Theory Code_Rational

(*  
    Title:      Code_Rational.thy
    Author:     Jose Divasón <jose.divasonm at unirioja.es>
    Author:     Jesús Aransay <jesus-maria.aransay at unirioja.es>
*)

section‹Code Generation for rational numbers in Haskell›

theory Code_Rational
imports

  (*VERY IMPORTANT! When code is exported, the order of the imports is very important.
  In this case, I have to import here the following three theories.
  They allow the computation of the Gauss-Jordan algorithm in Haskell*)
  
  "HOL-Library.Code_Real_Approx_By_Float"
  Code_Generation_IArrays
    
  (*These theories are necessary for the serialisation:*)
  "HOL-Library.Code_Target_Int"
begin

subsection‹Serializations›

text‹The following ‹code_printing code_module› module is the usual way to import libraries 
in Haskell. In this case, we rebind some functions from Data.Ratio. 
See @{url "https://lists.cam.ac.uk/pipermail/cl-isabelle-users/2013-June/msg00007.html"}›

code_printing code_module Rational ⇀ (Haskell)
 ‹module Rational(fract, numerator, denominator) where

  import qualified Data.Ratio
  import Data.Ratio(numerator, denominator)

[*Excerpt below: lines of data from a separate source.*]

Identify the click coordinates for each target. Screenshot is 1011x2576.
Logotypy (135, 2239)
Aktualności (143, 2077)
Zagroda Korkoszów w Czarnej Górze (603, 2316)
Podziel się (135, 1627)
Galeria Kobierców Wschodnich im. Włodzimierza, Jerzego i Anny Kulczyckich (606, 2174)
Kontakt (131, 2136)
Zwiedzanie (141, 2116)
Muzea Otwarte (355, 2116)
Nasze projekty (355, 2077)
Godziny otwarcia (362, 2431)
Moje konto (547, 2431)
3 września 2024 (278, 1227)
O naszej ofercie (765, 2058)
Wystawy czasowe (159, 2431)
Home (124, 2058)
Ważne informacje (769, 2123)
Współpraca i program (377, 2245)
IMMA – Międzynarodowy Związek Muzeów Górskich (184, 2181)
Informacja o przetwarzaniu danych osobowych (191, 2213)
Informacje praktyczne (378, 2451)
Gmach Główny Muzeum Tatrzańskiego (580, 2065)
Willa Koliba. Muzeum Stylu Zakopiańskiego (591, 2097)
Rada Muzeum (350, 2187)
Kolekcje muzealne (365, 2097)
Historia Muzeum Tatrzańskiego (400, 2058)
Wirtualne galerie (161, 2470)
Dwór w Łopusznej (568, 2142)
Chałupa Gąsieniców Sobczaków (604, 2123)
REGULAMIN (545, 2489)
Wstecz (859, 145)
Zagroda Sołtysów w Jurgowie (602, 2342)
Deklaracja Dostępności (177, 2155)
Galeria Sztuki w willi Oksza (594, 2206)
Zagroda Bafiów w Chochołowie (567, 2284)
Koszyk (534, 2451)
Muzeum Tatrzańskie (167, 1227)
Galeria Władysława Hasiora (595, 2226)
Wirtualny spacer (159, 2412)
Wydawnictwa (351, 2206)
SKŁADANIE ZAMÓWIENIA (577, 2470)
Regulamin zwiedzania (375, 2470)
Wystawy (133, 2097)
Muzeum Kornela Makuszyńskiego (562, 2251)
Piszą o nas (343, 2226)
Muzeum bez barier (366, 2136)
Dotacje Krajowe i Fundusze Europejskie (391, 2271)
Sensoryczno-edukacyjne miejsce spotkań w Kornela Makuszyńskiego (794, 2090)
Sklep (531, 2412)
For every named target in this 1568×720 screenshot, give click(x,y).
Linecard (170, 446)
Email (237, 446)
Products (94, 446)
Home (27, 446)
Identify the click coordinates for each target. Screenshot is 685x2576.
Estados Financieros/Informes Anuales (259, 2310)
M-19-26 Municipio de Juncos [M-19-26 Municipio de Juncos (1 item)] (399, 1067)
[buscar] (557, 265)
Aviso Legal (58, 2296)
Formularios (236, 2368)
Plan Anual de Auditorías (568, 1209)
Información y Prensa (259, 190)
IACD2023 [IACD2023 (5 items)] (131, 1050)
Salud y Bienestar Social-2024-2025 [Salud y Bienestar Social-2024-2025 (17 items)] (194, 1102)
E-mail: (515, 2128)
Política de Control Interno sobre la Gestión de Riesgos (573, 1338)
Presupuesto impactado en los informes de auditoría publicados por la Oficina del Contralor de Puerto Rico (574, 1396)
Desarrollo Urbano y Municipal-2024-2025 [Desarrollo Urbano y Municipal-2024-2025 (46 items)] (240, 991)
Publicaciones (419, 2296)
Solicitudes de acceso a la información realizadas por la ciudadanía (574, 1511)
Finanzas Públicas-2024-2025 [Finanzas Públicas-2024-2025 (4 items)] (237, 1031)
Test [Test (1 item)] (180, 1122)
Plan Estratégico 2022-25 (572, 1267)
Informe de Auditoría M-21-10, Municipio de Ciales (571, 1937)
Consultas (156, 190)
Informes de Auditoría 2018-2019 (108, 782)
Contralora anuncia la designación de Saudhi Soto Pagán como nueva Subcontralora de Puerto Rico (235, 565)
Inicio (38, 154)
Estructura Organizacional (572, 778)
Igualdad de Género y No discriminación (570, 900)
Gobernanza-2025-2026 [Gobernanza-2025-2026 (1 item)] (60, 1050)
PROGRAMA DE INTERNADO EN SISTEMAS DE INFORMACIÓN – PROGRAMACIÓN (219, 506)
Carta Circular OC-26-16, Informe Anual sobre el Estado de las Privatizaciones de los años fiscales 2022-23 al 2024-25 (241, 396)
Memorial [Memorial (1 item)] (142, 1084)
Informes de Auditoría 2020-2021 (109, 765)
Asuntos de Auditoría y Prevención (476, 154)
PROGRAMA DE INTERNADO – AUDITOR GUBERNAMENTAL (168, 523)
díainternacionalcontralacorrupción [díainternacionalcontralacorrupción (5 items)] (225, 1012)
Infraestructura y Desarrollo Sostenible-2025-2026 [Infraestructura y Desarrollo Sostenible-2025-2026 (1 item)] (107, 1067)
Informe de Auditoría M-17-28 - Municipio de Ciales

  fract (a, b) = a Data.Ratio.% b›

context
includes integer.lifting
begin
lift_definition Frct_integer :: "integer × integer => rat"
  is "Frct :: int × int => rat" .
end

consts Foo::rat
code_datatype Foo

context
includes integer.lifting
begin

lemma [code]:
"Frct a = Frct_integer ((of_int (fst a)), (of_int (snd a)))"
  by (transfer, simp)

lemma [code]:
"Rat.of_int a = Frct_integer (of_int a, 1)"
  by transfer (auto simp: Fract_of_int_eq Rat.of_int_def)

definition numerator :: "rat => int"
where "numerator x = fst (quotient_of x)"

definition denominator :: "rat => int"
where "denominator x = snd (quotient_of x)"

lift_definition numerator_integer :: "rat => integer"
  is "numerator" .

lift_definition denominator_integer :: "rat => integer"
  is "denominator" .

lemma [code]:
"inverse x = Frct_integer (denominator_integer x, numerator_integer x)"
  apply (cases x)
  apply transfer
  apply (auto simp: inverse_eq_divide numerator_def denominator_def quotient_of_Fract One_rat_def)
  done

lemma quotient_of_num_den: "quotient_of x = ((numerator x), (denominator x))"
unfolding numerator_def denominator_def
by simp


lemma [code]: "quotient_of x = (int_of_integer (numerator_integer x), int_of_integer(denominator_integer x))"
by (transfer, simp add: quotient_of_num_den)
end

code_printing
  type_constructor rat ⇀ (Haskell) "Prelude.Rational"
  | class_instance rat :: "HOL.equal" => (Haskell) -
  | constant "0 :: rat" ⇀ (Haskell) "(Prelude.toRational (0::Integer))"
  | constant "1 :: rat" ⇀ (Haskell) "(Prelude.toRational (1::Integer))"
  | constant "Frct_integer" ⇀ (Haskell) "Rational.fract (_)"
  | constant "numerator_integer" ⇀ (Haskell) "Rational.numerator (_)"
  | constant "denominator_integer" ⇀ (Haskell) "Rational.denominator (_)"  
  | constant "HOL.equal :: rat ⇒ rat ⇒ bool" ⇀
    (Haskell) "(_) == (_)"
  |  constant "(<) :: rat => rat => bool" ⇀
    (Haskell) "_ < _"
  |  constant "(≤) :: rat => rat => bool" ⇀
    (Haskell) "_ <= _"
  | constant "(+) :: rat ⇒ rat ⇒ rat" ⇀
    (Haskell) "(_) + (_)"
  | constant "(-) :: rat ⇒ rat ⇒ rat" ⇀
    (Haskell) "(_) - (_)"
  | constant "(*) :: rat ⇒ rat ⇒ rat" ⇀
    (Haskell) "(_) * (_)"
  | constant "(/) :: rat ⇒ rat ⇒ rat" ⇀
    (Haskell) " (_) '/ (_)"
 | constant "uminus :: rat => rat" ⇀
    (Haskell) "Prelude.negate"

(*
definition "test1 = (3::rat)"
definition "test2 = (3/9::rat)"
definition "test3 = (3/8 + 8/7::rat)"
definition "test4 = (3/8 - 8/7::rat)"
definition "test5 = (3/8 * 8/7::rat)"
definition "test6 = (3/8 / 8/7::rat)"
definition "test7 = (34 < (53 :: rat))"
definition "test8 = (34 <= (53 :: rat))"
definition "test9 = (inverse (8/5::rat))"
definition "test10 = quotient_of (8/3::rat)"
export_code
  test1
  test2
  test3
  test4
  test5
  test6
  test7
  test8
  test9
  test10
  in Haskell
  module_name "Rational_Haskell"
  file "haskell"
*)
end